TASK INSTRUCTIONS ▸
For this exercise, repeat the records below exactly as written.

===

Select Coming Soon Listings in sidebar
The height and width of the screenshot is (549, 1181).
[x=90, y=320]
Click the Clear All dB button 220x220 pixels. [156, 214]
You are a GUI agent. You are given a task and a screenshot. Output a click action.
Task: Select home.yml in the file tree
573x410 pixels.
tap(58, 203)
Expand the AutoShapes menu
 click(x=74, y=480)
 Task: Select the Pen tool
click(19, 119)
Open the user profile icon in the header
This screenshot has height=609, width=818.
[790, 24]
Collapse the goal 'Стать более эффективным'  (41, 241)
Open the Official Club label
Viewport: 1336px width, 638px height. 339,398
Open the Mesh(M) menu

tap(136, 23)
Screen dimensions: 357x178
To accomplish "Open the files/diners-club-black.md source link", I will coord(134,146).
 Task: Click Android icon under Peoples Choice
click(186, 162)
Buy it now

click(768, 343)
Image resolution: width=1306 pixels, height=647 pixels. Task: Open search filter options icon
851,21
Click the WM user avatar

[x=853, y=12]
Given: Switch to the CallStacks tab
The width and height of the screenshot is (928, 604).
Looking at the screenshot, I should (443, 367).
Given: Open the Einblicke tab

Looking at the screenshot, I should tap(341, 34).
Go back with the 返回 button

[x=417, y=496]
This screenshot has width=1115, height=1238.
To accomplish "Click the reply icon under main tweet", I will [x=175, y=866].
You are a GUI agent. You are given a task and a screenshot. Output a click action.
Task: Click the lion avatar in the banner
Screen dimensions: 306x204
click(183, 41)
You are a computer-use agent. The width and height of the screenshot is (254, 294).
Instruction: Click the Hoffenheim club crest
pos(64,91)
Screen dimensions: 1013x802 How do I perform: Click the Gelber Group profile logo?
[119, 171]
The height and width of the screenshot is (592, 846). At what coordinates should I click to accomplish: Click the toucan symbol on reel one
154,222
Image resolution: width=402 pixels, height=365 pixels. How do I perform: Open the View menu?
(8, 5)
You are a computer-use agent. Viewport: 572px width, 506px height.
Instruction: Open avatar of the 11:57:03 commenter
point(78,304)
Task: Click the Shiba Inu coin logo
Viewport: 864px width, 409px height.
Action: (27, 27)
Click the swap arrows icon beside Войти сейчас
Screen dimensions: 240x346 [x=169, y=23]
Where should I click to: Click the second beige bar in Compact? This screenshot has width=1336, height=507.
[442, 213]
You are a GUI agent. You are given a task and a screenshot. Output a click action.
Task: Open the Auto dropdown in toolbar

===

ANSWER TO THIS EXERCISE ▸
Select Coming Soon Listings in sidebar
The height and width of the screenshot is (549, 1181).
[x=90, y=320]
Click the Clear All dB button 220x220 pixels. [156, 214]
You are a GUI agent. You are given a task and a screenshot. Output a click action.
Task: Select home.yml in the file tree
573x410 pixels.
tap(58, 203)
Expand the AutoShapes menu
 click(x=74, y=480)
 Task: Select the Pen tool
click(19, 119)
Open the user profile icon in the header
This screenshot has height=609, width=818.
[790, 24]
Collapse the goal 'Стать более эффективным'  (41, 241)
Open the Official Club label
Viewport: 1336px width, 638px height. 339,398
Open the Mesh(M) menu

tap(136, 23)
Screen dimensions: 357x178
To accomplish "Open the files/diners-club-black.md source link", I will coord(134,146).
 Task: Click Android icon under Peoples Choice
click(186, 162)
Buy it now

click(768, 343)
Image resolution: width=1306 pixels, height=647 pixels. Task: Open search filter options icon
851,21
Click the WM user avatar

[x=853, y=12]
Given: Switch to the CallStacks tab
The width and height of the screenshot is (928, 604).
Looking at the screenshot, I should (443, 367).
Given: Open the Einblicke tab

Looking at the screenshot, I should tap(341, 34).
Go back with the 返回 button

[x=417, y=496]
This screenshot has width=1115, height=1238.
To accomplish "Click the reply icon under main tweet", I will [x=175, y=866].
You are a GUI agent. You are given a task and a screenshot. Output a click action.
Task: Click the lion avatar in the banner
Screen dimensions: 306x204
click(183, 41)
You are a computer-use agent. The width and height of the screenshot is (254, 294).
Instruction: Click the Hoffenheim club crest
pos(64,91)
Screen dimensions: 1013x802 How do I perform: Click the Gelber Group profile logo?
[119, 171]
The height and width of the screenshot is (592, 846). At what coordinates should I click to accomplish: Click the toucan symbol on reel one
154,222
Image resolution: width=402 pixels, height=365 pixels. How do I perform: Open the View menu?
(8, 5)
You are a computer-use agent. Viewport: 572px width, 506px height.
Instruction: Open avatar of the 11:57:03 commenter
point(78,304)
Task: Click the Shiba Inu coin logo
Viewport: 864px width, 409px height.
Action: (27, 27)
Click the swap arrows icon beside Войти сейчас
Screen dimensions: 240x346 [x=169, y=23]
Where should I click to: Click the second beige bar in Compact? This screenshot has width=1336, height=507.
[442, 213]
You are a GUI agent. You are given a task and a screenshot. Output a click action.
Task: Open the Auto dropdown in toolbar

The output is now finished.